● **Your task**:
The full listing, start to finish: write it out again exactly.

● **Provided information**:
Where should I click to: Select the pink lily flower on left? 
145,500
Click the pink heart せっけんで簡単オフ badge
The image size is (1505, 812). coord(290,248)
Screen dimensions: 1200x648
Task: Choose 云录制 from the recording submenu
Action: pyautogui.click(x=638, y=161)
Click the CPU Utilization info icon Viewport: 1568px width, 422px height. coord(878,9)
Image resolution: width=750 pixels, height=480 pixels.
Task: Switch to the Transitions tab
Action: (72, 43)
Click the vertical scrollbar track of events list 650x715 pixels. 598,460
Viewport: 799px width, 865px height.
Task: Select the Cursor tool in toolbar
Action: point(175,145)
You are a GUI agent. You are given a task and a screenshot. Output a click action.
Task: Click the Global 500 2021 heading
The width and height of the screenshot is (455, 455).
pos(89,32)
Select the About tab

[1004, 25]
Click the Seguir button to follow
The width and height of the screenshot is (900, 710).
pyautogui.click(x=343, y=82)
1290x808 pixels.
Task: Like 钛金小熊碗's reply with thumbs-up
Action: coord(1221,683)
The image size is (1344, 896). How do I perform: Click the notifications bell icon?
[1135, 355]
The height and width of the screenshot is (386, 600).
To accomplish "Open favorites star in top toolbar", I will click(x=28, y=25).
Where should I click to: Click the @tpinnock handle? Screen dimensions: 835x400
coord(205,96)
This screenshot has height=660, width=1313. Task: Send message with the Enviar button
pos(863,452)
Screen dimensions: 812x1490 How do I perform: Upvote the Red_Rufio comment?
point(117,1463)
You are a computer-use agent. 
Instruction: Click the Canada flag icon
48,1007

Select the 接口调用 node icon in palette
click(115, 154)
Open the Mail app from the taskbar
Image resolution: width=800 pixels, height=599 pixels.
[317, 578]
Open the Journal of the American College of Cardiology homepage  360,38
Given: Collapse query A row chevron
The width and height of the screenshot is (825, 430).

● **Output for this task**:
Where should I click to: Select the pink lily flower on left? 
145,500
Click the pink heart せっけんで簡単オフ badge
The image size is (1505, 812). coord(290,248)
Screen dimensions: 1200x648
Task: Choose 云录制 from the recording submenu
Action: pyautogui.click(x=638, y=161)
Click the CPU Utilization info icon Viewport: 1568px width, 422px height. coord(878,9)
Image resolution: width=750 pixels, height=480 pixels.
Task: Switch to the Transitions tab
Action: (72, 43)
Click the vertical scrollbar track of events list 650x715 pixels. 598,460
Viewport: 799px width, 865px height.
Task: Select the Cursor tool in toolbar
Action: point(175,145)
You are a GUI agent. You are given a task and a screenshot. Output a click action.
Task: Click the Global 500 2021 heading
The width and height of the screenshot is (455, 455).
pos(89,32)
Select the About tab

[1004, 25]
Click the Seguir button to follow
The width and height of the screenshot is (900, 710).
pyautogui.click(x=343, y=82)
1290x808 pixels.
Task: Like 钛金小熊碗's reply with thumbs-up
Action: coord(1221,683)
The image size is (1344, 896). How do I perform: Click the notifications bell icon?
[1135, 355]
The height and width of the screenshot is (386, 600).
To accomplish "Open favorites star in top toolbar", I will click(x=28, y=25).
Where should I click to: Click the @tpinnock handle? Screen dimensions: 835x400
coord(205,96)
This screenshot has height=660, width=1313. Task: Send message with the Enviar button
pos(863,452)
Screen dimensions: 812x1490 How do I perform: Upvote the Red_Rufio comment?
point(117,1463)
You are a computer-use agent. 
Instruction: Click the Canada flag icon
48,1007

Select the 接口调用 node icon in palette
click(115, 154)
Open the Mail app from the taskbar
Image resolution: width=800 pixels, height=599 pixels.
[317, 578]
Open the Journal of the American College of Cardiology homepage  360,38
Given: Collapse query A row chevron
The width and height of the screenshot is (825, 430).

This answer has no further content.